■ Task requirements ■
Going through the data below, tally every line where the string "Junior" occurs, then give only the tally.

(Collected data entries)
=== Begin Enclosure ===

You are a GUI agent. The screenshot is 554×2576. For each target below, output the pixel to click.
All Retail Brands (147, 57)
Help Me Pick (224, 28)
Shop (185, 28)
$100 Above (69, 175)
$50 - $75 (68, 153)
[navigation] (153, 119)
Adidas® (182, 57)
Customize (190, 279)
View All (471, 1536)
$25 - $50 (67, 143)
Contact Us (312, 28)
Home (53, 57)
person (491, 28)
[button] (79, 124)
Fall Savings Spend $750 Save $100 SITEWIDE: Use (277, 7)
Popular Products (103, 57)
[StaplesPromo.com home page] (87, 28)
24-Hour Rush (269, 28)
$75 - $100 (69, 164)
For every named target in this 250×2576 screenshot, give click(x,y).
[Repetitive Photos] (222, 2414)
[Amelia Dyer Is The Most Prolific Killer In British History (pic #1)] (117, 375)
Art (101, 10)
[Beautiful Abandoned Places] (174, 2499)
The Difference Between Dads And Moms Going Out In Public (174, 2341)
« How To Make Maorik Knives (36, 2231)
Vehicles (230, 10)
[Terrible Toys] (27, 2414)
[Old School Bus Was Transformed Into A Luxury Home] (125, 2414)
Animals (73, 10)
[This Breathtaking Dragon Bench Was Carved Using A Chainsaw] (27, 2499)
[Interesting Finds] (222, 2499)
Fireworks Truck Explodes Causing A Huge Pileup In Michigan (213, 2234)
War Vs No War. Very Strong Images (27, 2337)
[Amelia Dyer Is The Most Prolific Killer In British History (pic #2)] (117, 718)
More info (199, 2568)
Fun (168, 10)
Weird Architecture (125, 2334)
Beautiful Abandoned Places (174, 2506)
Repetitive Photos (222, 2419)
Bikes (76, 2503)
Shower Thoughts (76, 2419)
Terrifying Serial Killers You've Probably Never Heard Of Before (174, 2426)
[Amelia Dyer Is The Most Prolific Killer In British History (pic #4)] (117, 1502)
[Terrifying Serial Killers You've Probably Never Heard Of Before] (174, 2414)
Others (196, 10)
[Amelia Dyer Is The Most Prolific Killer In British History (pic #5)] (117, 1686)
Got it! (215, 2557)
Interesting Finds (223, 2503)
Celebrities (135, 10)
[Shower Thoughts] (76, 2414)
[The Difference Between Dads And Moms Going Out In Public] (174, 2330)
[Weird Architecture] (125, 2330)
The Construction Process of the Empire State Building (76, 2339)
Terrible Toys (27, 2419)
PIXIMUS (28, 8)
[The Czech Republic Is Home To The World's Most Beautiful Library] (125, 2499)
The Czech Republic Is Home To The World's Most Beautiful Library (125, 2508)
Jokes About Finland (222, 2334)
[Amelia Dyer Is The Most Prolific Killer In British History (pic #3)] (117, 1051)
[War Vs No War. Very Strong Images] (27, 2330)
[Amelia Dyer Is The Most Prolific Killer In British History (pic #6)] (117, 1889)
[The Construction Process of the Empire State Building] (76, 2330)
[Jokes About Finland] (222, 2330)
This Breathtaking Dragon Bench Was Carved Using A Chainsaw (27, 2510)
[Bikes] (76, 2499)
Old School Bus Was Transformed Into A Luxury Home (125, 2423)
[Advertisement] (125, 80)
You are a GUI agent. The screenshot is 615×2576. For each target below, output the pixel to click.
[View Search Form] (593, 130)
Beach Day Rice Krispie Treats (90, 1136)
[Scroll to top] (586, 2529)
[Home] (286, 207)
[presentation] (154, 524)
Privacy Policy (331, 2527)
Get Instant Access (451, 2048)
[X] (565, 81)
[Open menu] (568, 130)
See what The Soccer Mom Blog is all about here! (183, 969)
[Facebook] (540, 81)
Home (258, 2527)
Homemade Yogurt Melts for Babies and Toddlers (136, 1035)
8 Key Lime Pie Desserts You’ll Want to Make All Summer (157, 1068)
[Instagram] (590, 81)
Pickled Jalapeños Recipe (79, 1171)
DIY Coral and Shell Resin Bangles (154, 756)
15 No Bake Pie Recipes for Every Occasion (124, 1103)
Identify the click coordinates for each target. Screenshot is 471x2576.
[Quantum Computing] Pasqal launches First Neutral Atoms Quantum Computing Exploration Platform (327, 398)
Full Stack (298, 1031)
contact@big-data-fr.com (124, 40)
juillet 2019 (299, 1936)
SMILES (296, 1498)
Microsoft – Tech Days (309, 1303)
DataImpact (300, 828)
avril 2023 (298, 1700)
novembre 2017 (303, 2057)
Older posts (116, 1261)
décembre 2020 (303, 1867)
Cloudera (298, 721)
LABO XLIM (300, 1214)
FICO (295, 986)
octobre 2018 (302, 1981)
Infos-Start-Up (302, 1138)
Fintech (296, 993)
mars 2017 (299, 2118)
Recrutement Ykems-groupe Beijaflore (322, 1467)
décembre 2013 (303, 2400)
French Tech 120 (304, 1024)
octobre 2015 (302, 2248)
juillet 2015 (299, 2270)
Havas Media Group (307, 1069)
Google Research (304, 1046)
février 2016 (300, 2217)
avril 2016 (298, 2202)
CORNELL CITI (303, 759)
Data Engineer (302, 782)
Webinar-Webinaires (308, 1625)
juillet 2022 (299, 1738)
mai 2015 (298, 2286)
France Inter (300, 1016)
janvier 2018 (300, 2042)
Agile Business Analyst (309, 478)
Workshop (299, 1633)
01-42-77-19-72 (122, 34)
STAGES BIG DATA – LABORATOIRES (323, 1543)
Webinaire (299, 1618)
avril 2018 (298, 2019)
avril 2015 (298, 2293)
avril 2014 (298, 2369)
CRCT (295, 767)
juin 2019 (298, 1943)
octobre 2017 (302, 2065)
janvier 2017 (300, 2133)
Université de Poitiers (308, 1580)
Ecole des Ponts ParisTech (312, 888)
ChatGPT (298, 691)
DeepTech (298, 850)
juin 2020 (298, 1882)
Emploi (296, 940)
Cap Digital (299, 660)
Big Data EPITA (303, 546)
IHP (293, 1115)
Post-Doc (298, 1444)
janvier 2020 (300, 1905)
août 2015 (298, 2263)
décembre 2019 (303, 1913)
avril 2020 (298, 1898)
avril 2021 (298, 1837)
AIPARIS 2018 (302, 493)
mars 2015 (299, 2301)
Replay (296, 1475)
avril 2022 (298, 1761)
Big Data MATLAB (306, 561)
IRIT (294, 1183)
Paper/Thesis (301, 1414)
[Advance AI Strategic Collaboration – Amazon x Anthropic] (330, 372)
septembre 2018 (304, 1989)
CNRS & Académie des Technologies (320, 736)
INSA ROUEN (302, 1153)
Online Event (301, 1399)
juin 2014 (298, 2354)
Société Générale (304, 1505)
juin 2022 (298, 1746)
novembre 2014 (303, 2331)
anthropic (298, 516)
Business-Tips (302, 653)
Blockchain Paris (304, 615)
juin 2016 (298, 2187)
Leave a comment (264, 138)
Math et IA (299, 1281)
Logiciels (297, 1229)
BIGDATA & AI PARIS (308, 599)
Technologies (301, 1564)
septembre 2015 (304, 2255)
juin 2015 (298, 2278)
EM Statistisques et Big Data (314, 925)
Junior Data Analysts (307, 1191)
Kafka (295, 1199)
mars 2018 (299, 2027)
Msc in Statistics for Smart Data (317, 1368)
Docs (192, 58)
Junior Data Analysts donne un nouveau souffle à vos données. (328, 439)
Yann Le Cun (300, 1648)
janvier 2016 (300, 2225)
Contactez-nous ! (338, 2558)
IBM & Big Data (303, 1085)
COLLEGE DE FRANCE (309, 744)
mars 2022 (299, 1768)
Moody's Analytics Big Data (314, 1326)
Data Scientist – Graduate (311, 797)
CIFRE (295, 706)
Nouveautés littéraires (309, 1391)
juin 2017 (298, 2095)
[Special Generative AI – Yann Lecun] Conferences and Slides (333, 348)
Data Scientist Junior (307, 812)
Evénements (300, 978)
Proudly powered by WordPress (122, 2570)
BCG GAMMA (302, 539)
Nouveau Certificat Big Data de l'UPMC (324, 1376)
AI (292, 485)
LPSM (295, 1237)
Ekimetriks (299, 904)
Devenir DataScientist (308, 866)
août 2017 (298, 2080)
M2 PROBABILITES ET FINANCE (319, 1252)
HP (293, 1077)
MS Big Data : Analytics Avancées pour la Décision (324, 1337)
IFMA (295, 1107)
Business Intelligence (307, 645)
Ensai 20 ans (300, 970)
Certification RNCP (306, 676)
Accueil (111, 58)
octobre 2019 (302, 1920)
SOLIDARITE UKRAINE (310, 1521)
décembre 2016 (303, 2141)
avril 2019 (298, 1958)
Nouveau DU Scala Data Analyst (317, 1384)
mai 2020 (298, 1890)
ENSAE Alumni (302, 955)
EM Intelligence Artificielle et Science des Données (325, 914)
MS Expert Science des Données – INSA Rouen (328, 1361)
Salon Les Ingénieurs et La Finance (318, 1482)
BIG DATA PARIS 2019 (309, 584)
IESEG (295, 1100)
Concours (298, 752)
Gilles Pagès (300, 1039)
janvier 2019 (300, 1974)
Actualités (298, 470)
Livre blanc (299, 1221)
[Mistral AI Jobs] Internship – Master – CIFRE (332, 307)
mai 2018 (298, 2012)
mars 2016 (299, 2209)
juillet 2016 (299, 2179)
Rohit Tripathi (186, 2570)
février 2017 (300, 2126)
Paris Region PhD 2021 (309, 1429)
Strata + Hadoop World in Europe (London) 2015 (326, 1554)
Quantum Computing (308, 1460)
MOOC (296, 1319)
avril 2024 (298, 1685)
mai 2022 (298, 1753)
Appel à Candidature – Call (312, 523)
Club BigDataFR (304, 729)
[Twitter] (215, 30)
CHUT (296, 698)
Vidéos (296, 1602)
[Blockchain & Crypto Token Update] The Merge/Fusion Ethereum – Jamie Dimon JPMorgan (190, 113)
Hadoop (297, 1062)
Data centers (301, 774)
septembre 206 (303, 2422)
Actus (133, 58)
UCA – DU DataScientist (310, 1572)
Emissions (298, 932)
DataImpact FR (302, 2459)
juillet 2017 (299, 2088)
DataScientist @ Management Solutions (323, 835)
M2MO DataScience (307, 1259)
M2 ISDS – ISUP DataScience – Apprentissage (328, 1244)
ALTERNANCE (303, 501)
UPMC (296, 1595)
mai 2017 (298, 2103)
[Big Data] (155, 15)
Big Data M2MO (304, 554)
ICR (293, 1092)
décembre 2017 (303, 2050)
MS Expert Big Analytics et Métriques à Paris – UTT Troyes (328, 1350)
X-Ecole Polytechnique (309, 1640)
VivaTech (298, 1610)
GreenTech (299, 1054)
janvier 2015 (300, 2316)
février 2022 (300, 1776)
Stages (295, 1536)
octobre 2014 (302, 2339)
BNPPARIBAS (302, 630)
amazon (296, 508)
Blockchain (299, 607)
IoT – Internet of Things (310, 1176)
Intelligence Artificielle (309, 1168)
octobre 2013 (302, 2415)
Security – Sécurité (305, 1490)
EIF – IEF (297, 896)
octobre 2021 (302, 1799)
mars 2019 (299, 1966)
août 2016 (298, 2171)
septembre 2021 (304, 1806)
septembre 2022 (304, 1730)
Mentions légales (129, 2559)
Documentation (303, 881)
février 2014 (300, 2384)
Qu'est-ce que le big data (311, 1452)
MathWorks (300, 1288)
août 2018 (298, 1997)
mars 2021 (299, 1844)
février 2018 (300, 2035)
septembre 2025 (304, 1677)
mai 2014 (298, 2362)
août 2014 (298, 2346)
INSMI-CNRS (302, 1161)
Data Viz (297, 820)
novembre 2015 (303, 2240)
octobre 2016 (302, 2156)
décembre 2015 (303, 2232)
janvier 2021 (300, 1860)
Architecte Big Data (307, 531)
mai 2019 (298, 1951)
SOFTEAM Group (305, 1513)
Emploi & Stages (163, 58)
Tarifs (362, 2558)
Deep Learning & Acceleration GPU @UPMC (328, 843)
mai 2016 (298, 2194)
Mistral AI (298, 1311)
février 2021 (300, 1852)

=== End Enclosure ===

■ Answer for the task ■
3